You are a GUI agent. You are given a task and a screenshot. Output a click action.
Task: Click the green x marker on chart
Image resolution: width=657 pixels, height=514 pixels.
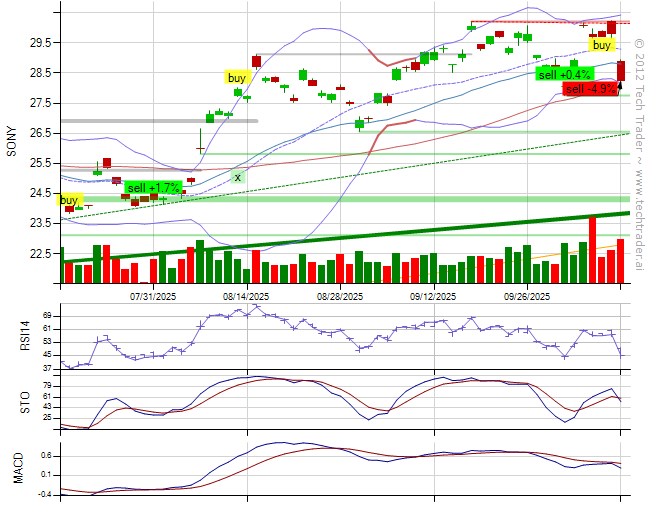point(238,177)
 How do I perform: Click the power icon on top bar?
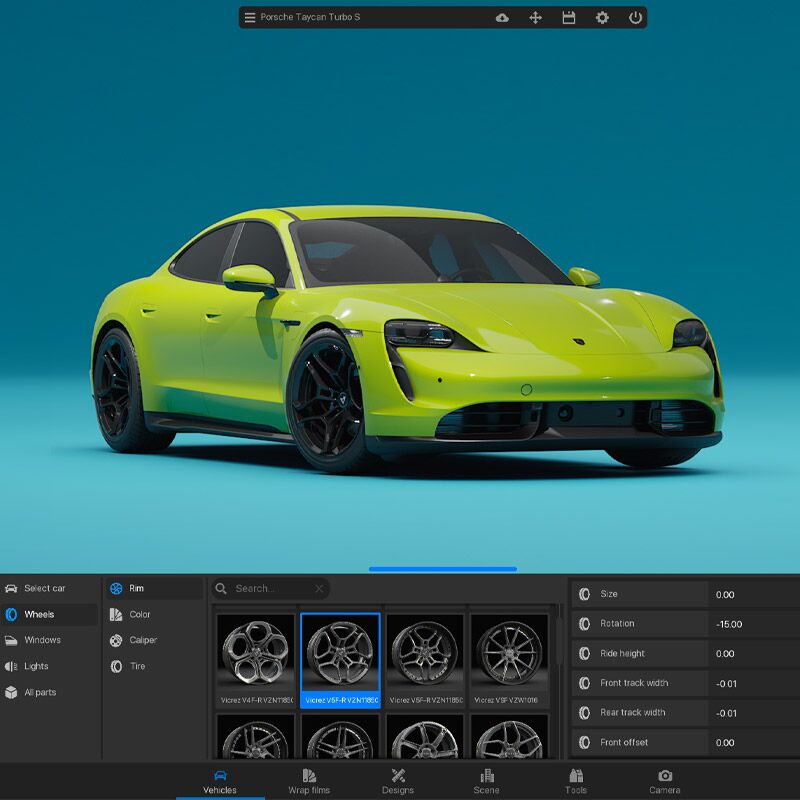point(634,17)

**Task objective**
Write the entries above out in full, exactly, with no images.

**Answer to this task**
You are a GUI agent. You are given a task and a screenshot. Output a click action.
Task: Click the green x marker on chart
Image resolution: width=657 pixels, height=514 pixels.
point(238,177)
 How do I perform: Click the power icon on top bar?
point(634,17)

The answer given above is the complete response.